Take the line containing "You are a computer-use agent." and every line after it to the end of the material below; reproduce them exactly, without pictures.

──────

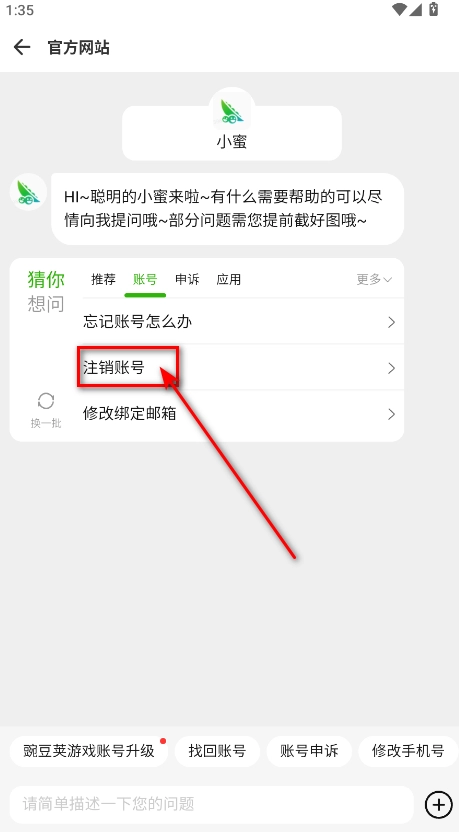This screenshot has width=459, height=832.
Task: Switch to the 推荐 tab
Action: click(x=103, y=279)
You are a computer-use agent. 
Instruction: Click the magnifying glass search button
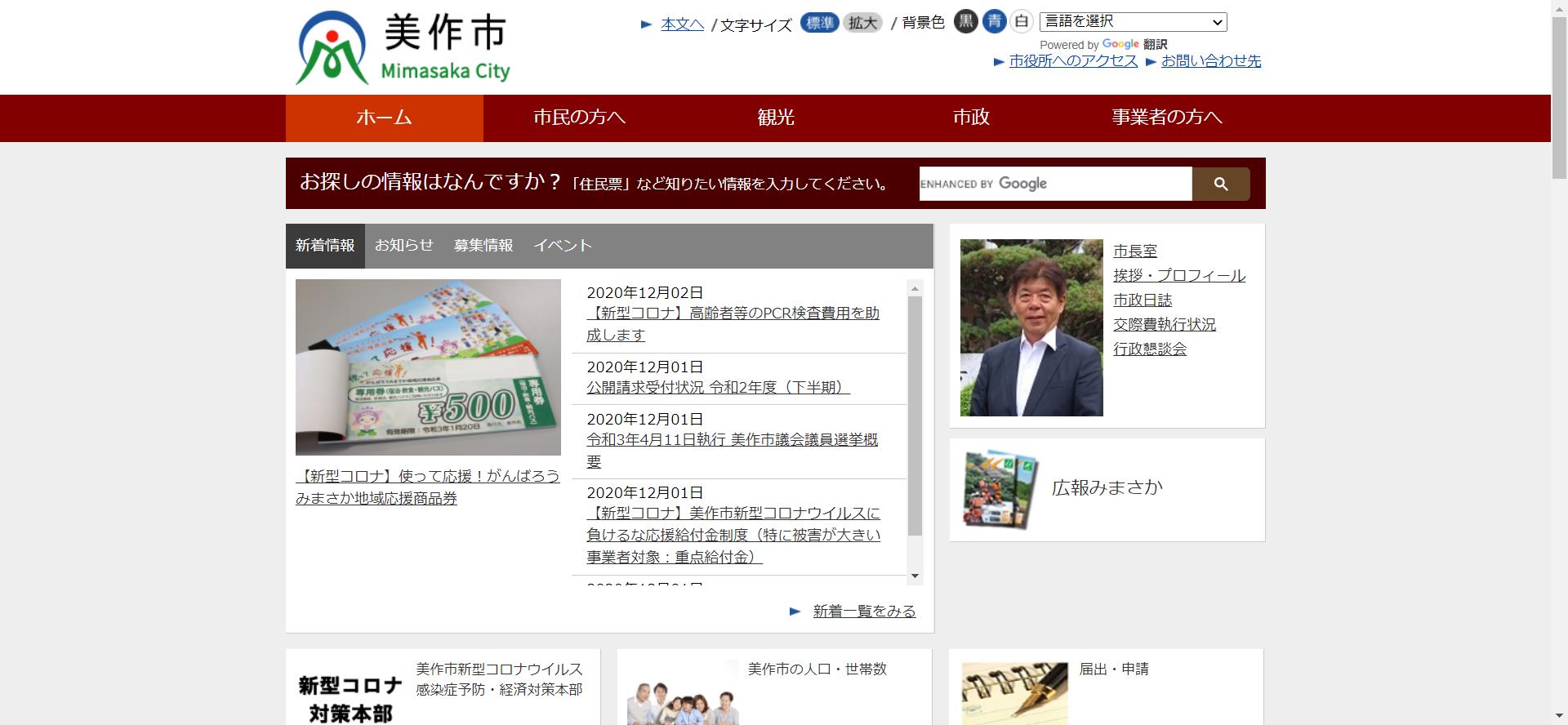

──────

## Reply
You are a computer-use agent. 
Instruction: Click the magnifying glass search button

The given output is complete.